● **Objective**: Rescale the data from the line with "How do I perform: Download the invoice PDF?" up to and including the line with "Action: pos(152,740)": rewrite every line in that span, requests included, with each coordinate in the answers multiplied by 1.45 and rounded to a whole number, halves rounded up. Return only those lines.

● **Input rows**:
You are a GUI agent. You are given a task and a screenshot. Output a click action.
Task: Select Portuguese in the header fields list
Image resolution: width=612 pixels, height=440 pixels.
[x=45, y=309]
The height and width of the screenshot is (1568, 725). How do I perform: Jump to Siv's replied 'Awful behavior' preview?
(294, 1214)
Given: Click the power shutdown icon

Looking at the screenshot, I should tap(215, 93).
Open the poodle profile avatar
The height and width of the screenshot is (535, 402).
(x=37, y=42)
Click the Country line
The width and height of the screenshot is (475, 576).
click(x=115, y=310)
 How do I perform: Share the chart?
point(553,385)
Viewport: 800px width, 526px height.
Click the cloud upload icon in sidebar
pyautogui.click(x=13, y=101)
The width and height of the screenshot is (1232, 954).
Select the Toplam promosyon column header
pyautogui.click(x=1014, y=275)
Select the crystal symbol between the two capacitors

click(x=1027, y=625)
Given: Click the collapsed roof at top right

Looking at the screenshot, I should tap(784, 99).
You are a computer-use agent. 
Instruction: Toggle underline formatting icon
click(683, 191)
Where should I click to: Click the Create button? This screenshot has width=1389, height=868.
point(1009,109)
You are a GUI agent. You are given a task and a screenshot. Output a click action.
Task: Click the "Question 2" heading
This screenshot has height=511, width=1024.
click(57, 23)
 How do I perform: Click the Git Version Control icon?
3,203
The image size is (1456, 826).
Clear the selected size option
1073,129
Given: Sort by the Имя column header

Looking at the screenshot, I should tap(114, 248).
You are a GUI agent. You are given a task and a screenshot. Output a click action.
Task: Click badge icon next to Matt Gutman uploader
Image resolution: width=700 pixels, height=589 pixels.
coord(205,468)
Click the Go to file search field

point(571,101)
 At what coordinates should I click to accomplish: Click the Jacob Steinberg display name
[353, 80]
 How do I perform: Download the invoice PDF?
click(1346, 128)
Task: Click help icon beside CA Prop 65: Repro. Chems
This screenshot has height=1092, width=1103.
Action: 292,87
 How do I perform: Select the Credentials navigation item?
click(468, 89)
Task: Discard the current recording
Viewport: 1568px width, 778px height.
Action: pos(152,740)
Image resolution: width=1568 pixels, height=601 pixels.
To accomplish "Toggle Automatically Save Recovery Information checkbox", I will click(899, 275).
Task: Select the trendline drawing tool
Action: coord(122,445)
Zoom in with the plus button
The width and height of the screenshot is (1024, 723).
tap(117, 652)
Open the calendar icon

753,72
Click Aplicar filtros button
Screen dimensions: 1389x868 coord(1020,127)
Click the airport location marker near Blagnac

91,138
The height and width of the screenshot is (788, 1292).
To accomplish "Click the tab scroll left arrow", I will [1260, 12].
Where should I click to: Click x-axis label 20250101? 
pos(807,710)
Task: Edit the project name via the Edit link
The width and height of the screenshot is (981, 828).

● **Solution to the exercise**:
 How do I perform: Download the invoice PDF?
click(1952, 186)
Task: Click help icon beside CA Prop 65: Repro. Chems
This screenshot has height=1092, width=1103.
Action: 423,126
 How do I perform: Select the Credentials navigation item?
click(679, 129)
Task: Discard the current recording
Viewport: 1568px width, 778px height.
Action: pos(220,1073)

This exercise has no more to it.